Revise the lines below so that every "Select" becomes "Choose", and keep everything else the same. Leave the pictures out of your answer.

= Material shown =
## BEGIN

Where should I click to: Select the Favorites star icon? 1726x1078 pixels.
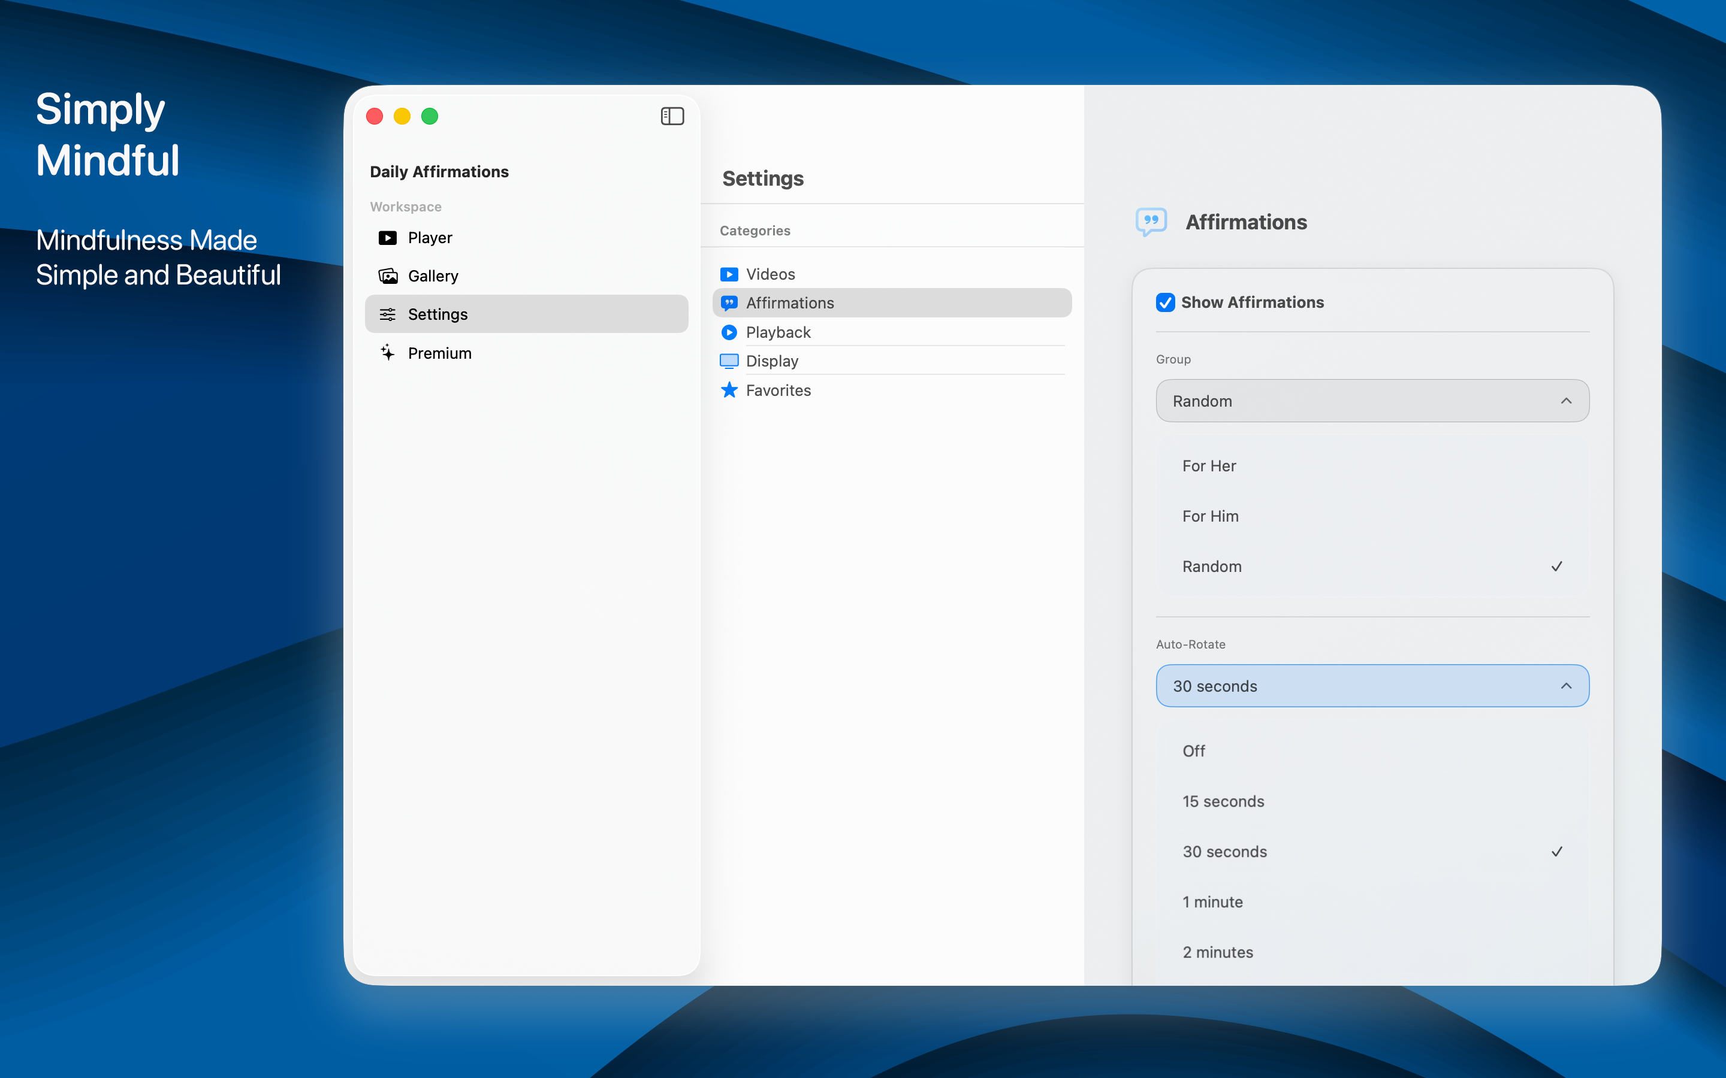(728, 390)

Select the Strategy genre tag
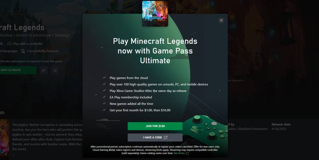(x=62, y=35)
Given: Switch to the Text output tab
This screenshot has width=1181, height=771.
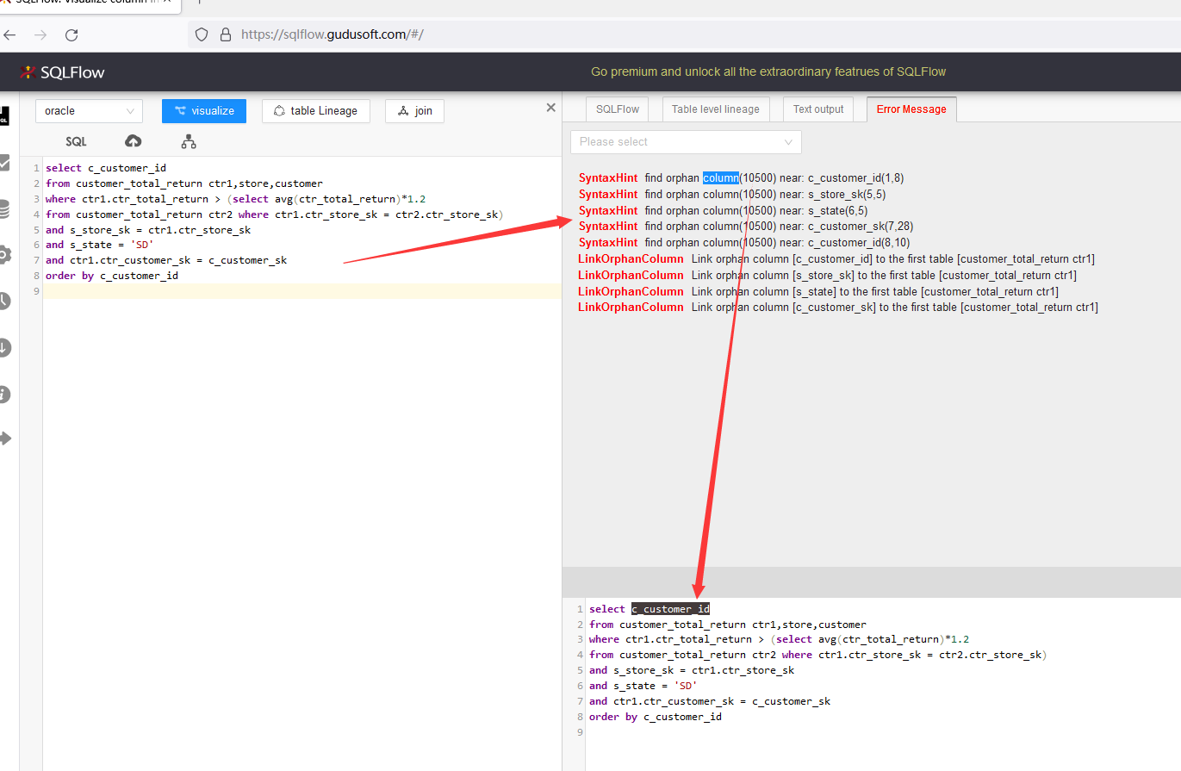Looking at the screenshot, I should click(x=817, y=109).
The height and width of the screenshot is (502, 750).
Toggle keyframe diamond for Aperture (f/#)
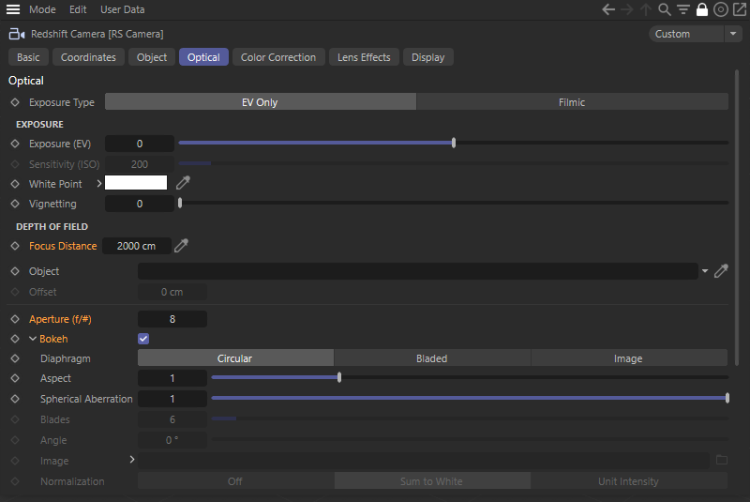tap(14, 319)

## END

= Output below =
Where should I click to: Choose the Favorites star icon? 1726x1078 pixels.
(728, 390)

Choose the Strategy genre tag
(x=62, y=35)
Given: Switch to the Text output tab
This screenshot has width=1181, height=771.
Looking at the screenshot, I should click(x=817, y=109).
The height and width of the screenshot is (502, 750).
Toggle keyframe diamond for Aperture (f/#)
tap(14, 319)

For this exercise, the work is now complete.